Exercise description:
Continue the passage below about Ann Goldstein's translation of the Bucci sisters' memoir, beginning right after its final sentence.

Exercise text:
The renowned Jewish translator of “Always Remember Your Name,” Ann Goldstein, was introduced to the sisters’ story at the beginning of the coronavirus pandemic. A former editor of The New Yorker, Goldstein is no stranger to Holocaust memoirs. She translated Piera Sonnino’s autobiography, “This Has Happened: An Italian Family in Auschwitz.” Goldstein received a Guggenheim Fellowship in translation and edited “The Complete Works of Primo Levi.” Goldstein was struck by the Bucci sisters’ young ages at the time of their deportation and their experiences following Auschwitz.

“What I found moving was the whole story of how they survived, and then had their lives, and then understood and came around to talking about it. That’s sort of huge. They didn’t start talking about it until they were quite old. They already had a lifetime in-between. I mean, Primo Levi got back from Auschwitz and immediately wrote down everything that he could remember,” explains Goldstein, who was determined to maintain the authenticity of the sisters’ voices. “I think [“Always Remember Your Name”] is unusual because it has no literary pretensions and, yet it’s kind of beautifully written in its simplicity. Also, the double voice of the sisters is amazing.”

“What I found moving was the whole story of how they survived, and then had their lives, and then understood and came around to talking about it … They didn’t start talking about it until they were quite old.”

As part of the process of translation, Goldstein had to research the sisters’ birthplace in present-day Croatia. “I didn’t know anything about Fiume or about its relationship to the Austria-Hungarian Empire,” admits Goldstein. Fiume, a Roman settlement from the third century, was under the rule of various countries throughout the centuries—including Austria, Croatia, Hungary, and France—until 1918, when it became a major issue in the postwar peace settlements. It was given to Yugoslavia, but later ceded to Italy in 1924 when Benito Mussolini came to power. The Germans took control of Fiume in 1943. A year later, the Bucci sisters and their family were arrested in their home by Nazis.

Supplied entries:
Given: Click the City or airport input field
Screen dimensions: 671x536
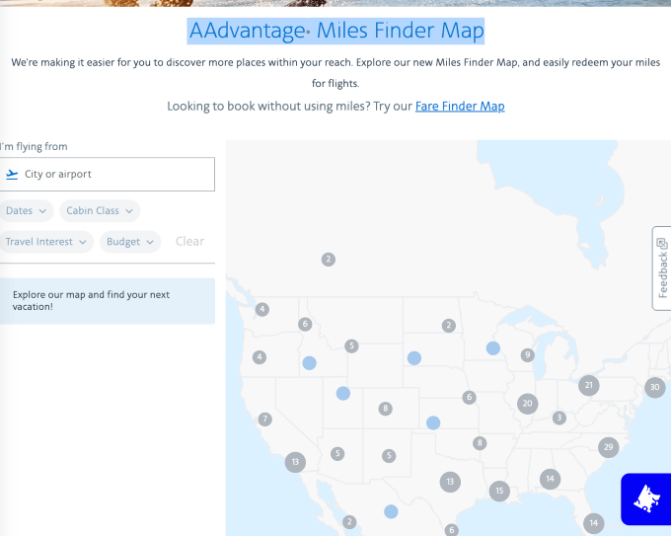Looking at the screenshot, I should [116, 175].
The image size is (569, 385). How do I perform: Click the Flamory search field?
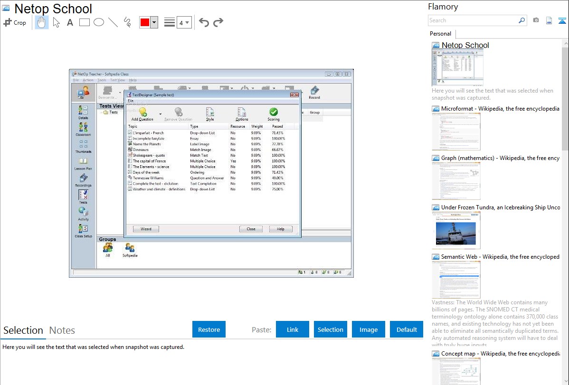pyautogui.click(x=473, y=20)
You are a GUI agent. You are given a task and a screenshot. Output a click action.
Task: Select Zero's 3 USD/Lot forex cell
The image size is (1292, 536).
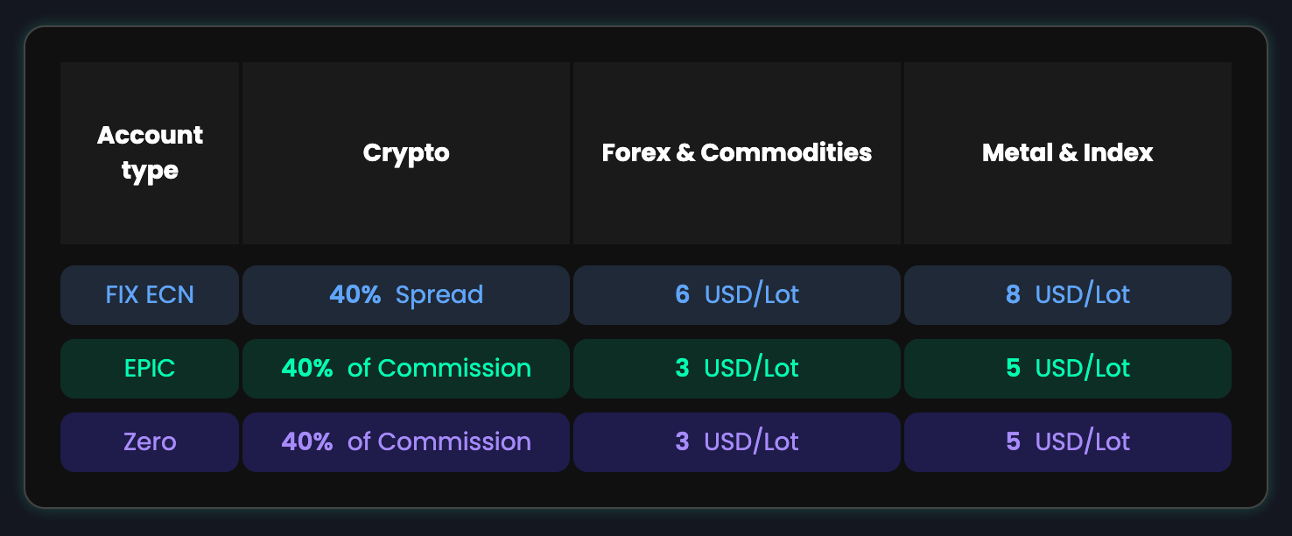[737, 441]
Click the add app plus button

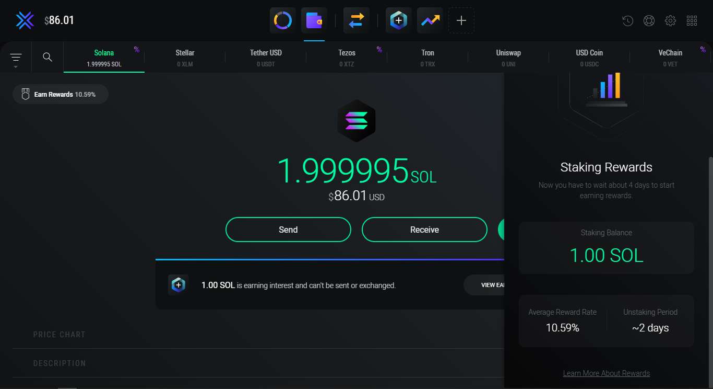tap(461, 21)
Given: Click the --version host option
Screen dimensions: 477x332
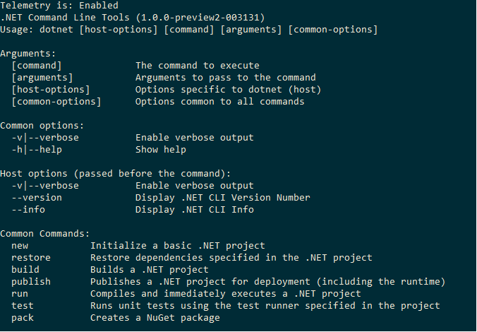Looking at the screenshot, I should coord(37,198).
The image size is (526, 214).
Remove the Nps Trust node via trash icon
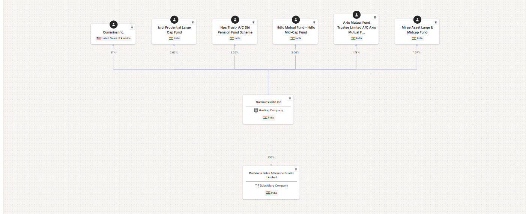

Response below:
Goldstein first translated the chapter on Auschwitz, in which the sisters detail the horrors of their ten months in the extermination camp. The daughters of a Jewish mother and Catholic father, Andra and Tati are often questioned regarding why they weren’t immediately sent to the gas chambers like their aunt and grandmother. They believe it was due to the quick-wittedness of their mother, who determinedly emphasized the sisters’ Christian roots during the selection process.

The children of the Kinderblock were constantly surrounded by cold, confusion and death. “Bodies piled in a corner, heaped up in a barrack, transported by other prisoners,” the sisters write. “We play around what Tati calls the ‘pyramid of corpses’: white, skeletal, striking.” They see the endless smoke rising from the crematoriums. The authors are most tortured by the fate of their young cousin, Sergio, who is murdered after serving as a Nazi doctor’s human guinea pig.

Following the camp’s liberation, the sisters were sent to Prague and then Lingfield House, an English institution that took in hundreds of child survivors. The extraordinary establishment in Surrey was led by Anna Goldberger and Anna Freud.

“That is an incredible story—that Anna Freud took all these refugees and, to varying degrees, gave them their lives back,” adds Goldstein. “I think that all Holocaust memoirs should be shared. If you’re able to recount that experience, I think it’s important for people to hear it. I think anyone who has that story to tell should tell it if they can.”